Although the evidence was not conclusive, Mr. Schroeder said, “the seizure appears to be yet another example of Iranian weapons being shipped abroad despite longstanding U.N. restrictions on arms transfers from Iran.”
With Iran observing three days of mourning following the death of Ayatollah Ali Akbar Hashemi Rafsanjani, it was not possible to contact the government for comment. But on previous occasions, Iran has refused to respond to inquiries about the smuggling.
The Samer episode was one of four interdictions of Iranian dhows from September 2015 through March 2016 that yielded, in total, more than 80 antitank guided missiles and 5,000 Kalashnikov rifles as well as sniper rifles, machine guns and almost 300 RPG launchers, according to data provided by the United States Navy.

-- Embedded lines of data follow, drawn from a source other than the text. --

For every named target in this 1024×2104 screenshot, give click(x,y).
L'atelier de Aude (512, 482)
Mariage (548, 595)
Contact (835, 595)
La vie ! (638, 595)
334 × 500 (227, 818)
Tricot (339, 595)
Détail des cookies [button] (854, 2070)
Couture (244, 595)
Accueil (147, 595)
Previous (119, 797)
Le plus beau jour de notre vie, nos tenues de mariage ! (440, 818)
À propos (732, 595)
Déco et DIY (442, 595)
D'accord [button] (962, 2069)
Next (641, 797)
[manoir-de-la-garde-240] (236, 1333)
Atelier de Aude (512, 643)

In 2013, the Navy stopped another dhow off the Yemeni coast and found it to be carrying shoulder-fired antiaircraft missiles and launchers, rifle and machine-gun cartridges, C4 plastic explosives, night-vision equipment and other military items.
In an interview in Bahrain, Vice Adm. Kevin M. Donegan, the commander of the Navy’s Fifth Fleet, suggested that these seizures were part of a larger effort by Iran to move weapons to the Houthis.

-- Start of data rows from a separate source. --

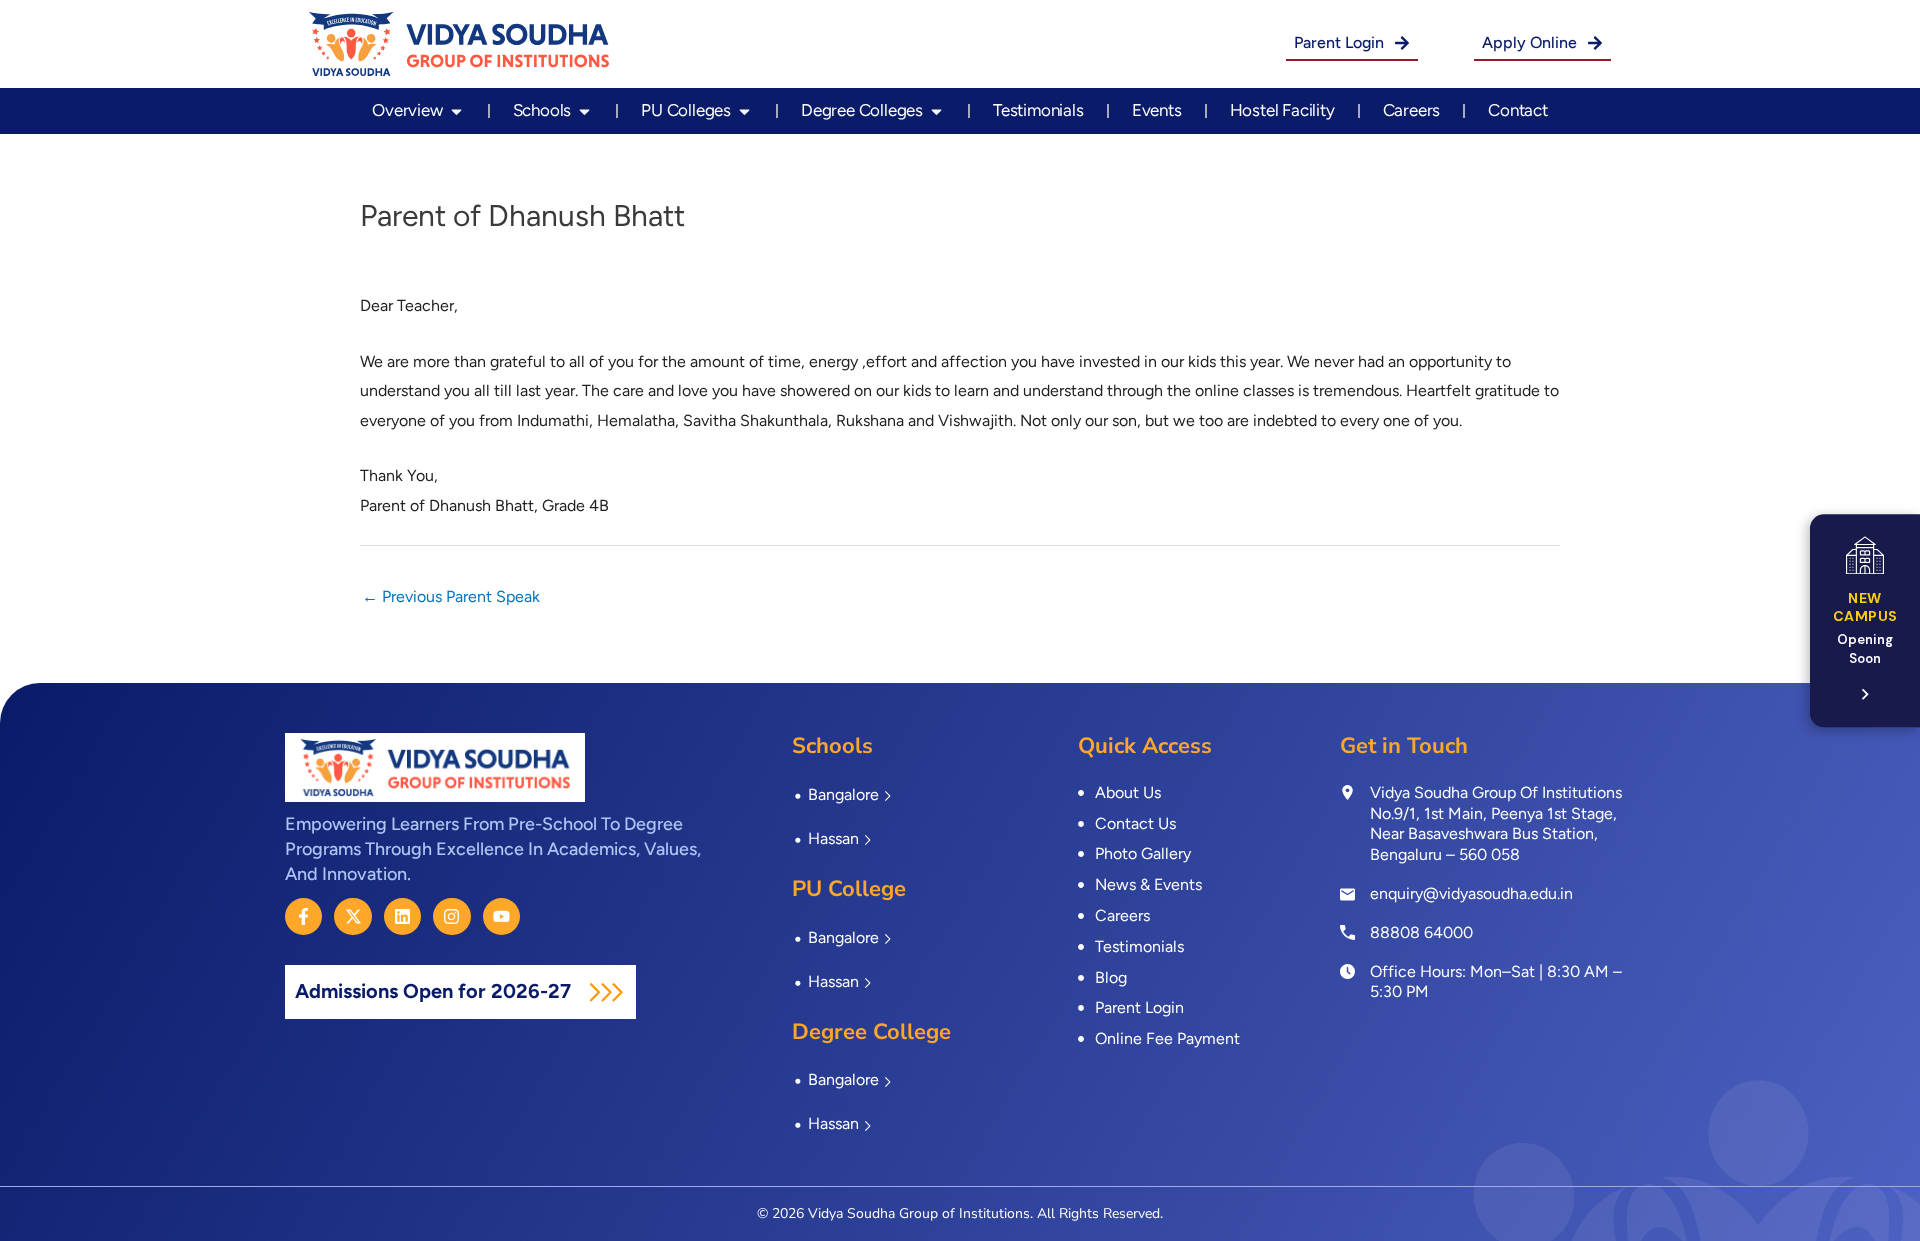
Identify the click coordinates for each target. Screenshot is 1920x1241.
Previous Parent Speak (451, 596)
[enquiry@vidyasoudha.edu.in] (1347, 894)
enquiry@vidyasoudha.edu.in (1471, 893)
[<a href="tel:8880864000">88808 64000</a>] (1347, 932)
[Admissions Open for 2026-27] (606, 992)
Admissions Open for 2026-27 (435, 991)
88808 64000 (1421, 932)
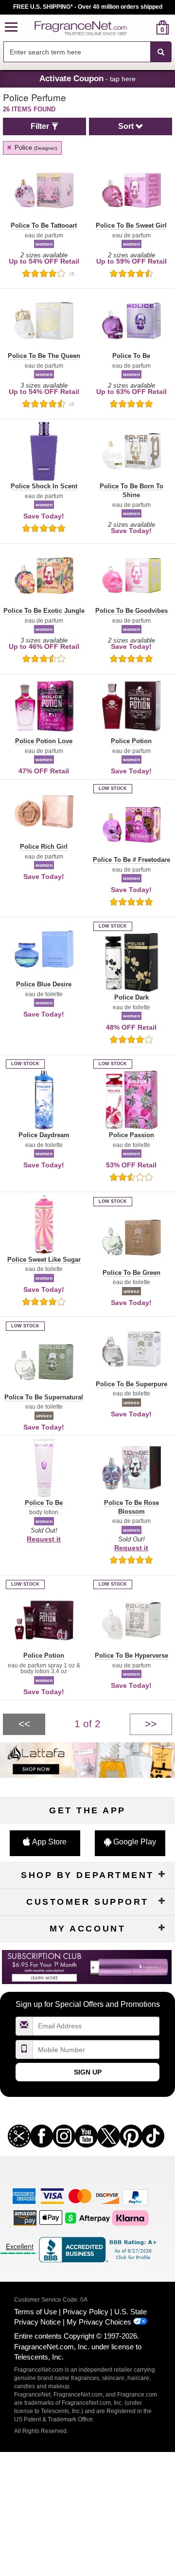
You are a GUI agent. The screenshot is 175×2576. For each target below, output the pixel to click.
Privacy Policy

“Absolutely it’s not everything,” he said of the four seizures in 2015 and 2016. “These are the ones that I know of because we were able to interdict them.”

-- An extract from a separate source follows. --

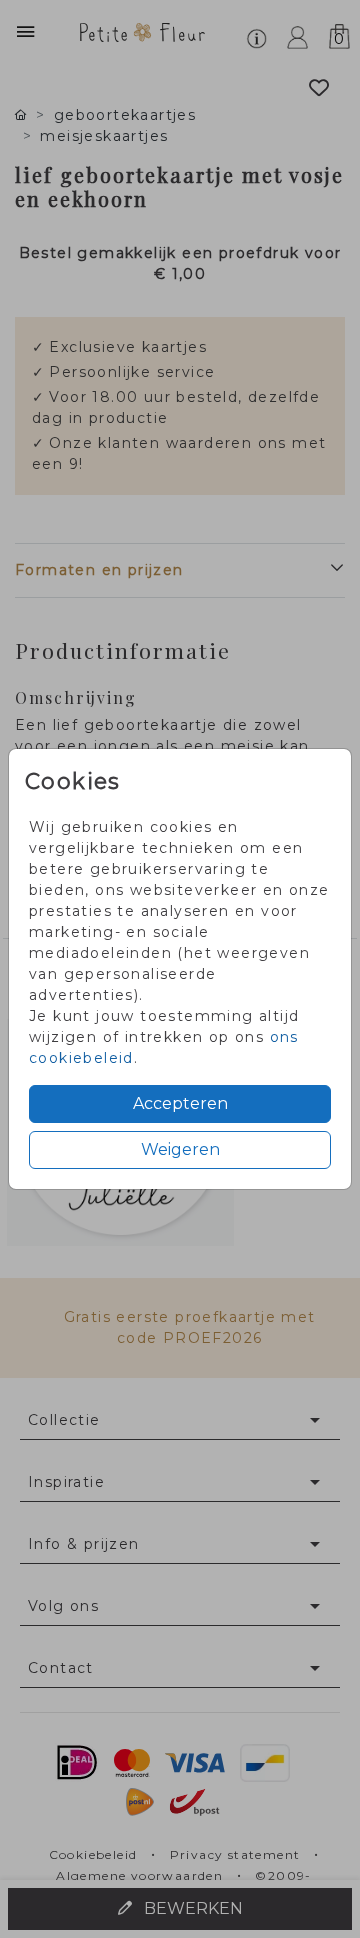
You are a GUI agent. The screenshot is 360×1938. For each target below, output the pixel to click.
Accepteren (180, 1103)
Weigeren (180, 1149)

Admiral Donegan noted, however, that the captains operating the vessels are typically “out-of-work fishermen, smugglers; they’re not necessarily working for the government” of Iran. He added that the evidence of Iran’s hand in the shipments, while strong, was not ironclad.
This echoed the report by Conflict Armament Research, which said that antitank weapons apparently seized in Yemen have matched lot numbers for the same class of weapons seized on Iranian dhows but stopped short of claiming to have clear proof of an Iranian government hand.
The consultancy also documented weapons manufactured by China, Russia, Romania, Bulgaria and perhaps in North Korea in seizures from the dhows.
The consultancy also did not suggest that the evidence indicated a direct handoff of weapons from the dhows to Houthi forces. Rather, it said, the weapons appear to be offloaded in Somalia and transferred to smaller vessels for smuggling into southern Yemen.
Weapons from Iranian dhows would not be alone in reaching the conflict, which has been fueled in part by extensive arms transfers by outside governments.
Western governments, including those of the United States, Britain and Canada, have provided billions of dollars worth of weapons and military equipment, as well as intelligence and logistics support, to the Saudi-led coalition, which has been waging an extensive bombing campaign against the Houthis.
Among the American-provided weapons have been GBU-series guided bombs and cluster munitions, both of which have been linked by human rights groups and journalists to attacks on Yemeni factories and civilian deaths.